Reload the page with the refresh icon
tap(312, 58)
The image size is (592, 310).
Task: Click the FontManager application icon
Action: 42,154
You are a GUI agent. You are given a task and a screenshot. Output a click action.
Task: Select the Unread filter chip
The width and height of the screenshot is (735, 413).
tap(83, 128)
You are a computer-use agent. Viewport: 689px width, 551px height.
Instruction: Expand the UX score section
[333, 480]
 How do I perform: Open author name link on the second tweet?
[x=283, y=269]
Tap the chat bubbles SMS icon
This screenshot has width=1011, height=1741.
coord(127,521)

--

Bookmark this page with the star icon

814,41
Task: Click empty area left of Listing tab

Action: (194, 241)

Goal
Output the records from the line with "How do I perform: Open" up to and including the line with "coord(127,521)" as a JSON list of strings. Give one string per line and leave out blank lines.

Answer to the problem
[
  " How do I perform: Open author name link on the second tweet?",
  "[x=283, y=269]",
  "Tap the chat bubbles SMS icon",
  "This screenshot has width=1011, height=1741.",
  "coord(127,521)"
]